About this book
In recent years, globalization, multiculturalism, and Western interest in Eastern thought have contributed to the growth of cross-cultural psychology. Paradoxically, however, while spirituality plays such a major role in non-Western cultures, it tends to occupy only a minor area of cross-cultural research.
Its roots in ancient philosophical texts such as the Bhagavad-Gita make Indian psychology not only an especially rich tradition and one deserving of close study, but also a template for how Western researchers can better understand indigenous spiritual perspectives. From this vantage point, Spirituality and Indian Psychology: Lessons from the Bhagavad-Gita provides accessible models for this understanding, from issues on the individual level (cognition, behavior, emotions, the self) to larger concerns such as intergroup relations and world peace, rarely-encountered concepts of work, bondage/liberation, and desire as well as the more familiar karma and dharma. In addressing the question of whether universals exist in psychology, this thought-provoking book:
- Presents indigenous psychological perspective in terms of one representative worldview.

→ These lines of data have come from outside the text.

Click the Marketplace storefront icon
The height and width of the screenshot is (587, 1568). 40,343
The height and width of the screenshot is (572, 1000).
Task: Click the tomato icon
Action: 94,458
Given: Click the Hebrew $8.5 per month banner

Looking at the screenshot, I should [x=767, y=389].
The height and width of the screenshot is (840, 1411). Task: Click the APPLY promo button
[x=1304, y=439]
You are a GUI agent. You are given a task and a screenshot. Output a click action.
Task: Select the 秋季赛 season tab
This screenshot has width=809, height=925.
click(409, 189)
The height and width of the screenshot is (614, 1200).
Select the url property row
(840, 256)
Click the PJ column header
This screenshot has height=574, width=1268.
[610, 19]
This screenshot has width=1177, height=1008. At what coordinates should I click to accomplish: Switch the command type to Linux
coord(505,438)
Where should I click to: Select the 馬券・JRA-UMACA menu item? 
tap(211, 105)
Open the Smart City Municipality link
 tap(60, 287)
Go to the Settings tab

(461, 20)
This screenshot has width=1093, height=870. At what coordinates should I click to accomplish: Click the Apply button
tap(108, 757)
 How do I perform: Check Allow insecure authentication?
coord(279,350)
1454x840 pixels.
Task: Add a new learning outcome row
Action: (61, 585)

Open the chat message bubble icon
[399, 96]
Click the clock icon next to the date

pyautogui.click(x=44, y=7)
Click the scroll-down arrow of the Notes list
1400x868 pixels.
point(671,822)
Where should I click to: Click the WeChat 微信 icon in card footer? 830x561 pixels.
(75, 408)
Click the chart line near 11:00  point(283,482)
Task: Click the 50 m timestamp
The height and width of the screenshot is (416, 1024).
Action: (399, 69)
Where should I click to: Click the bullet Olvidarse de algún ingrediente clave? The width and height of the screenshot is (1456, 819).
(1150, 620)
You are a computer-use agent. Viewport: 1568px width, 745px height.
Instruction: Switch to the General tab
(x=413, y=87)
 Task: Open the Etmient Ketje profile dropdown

- Contrasts the Indian worldview with Western scientific culture.
- Analyzes an indigenous research methodology based on culturally relevant concepts.
- Offers spirituality-based models for mapping basic psychological processes and their relationships.
- Clarifies relationships among indigenous, cross-cultural, and Western psychologies.
Cross-cultural psychologists, sociologists, researchers in Indian psychology and culture—anyone involved in the continuing dialogue across the psychologies of the world and advancing the indigenous research agenda will find Spirituality and Indian Psychology a volume of rare interest and insight.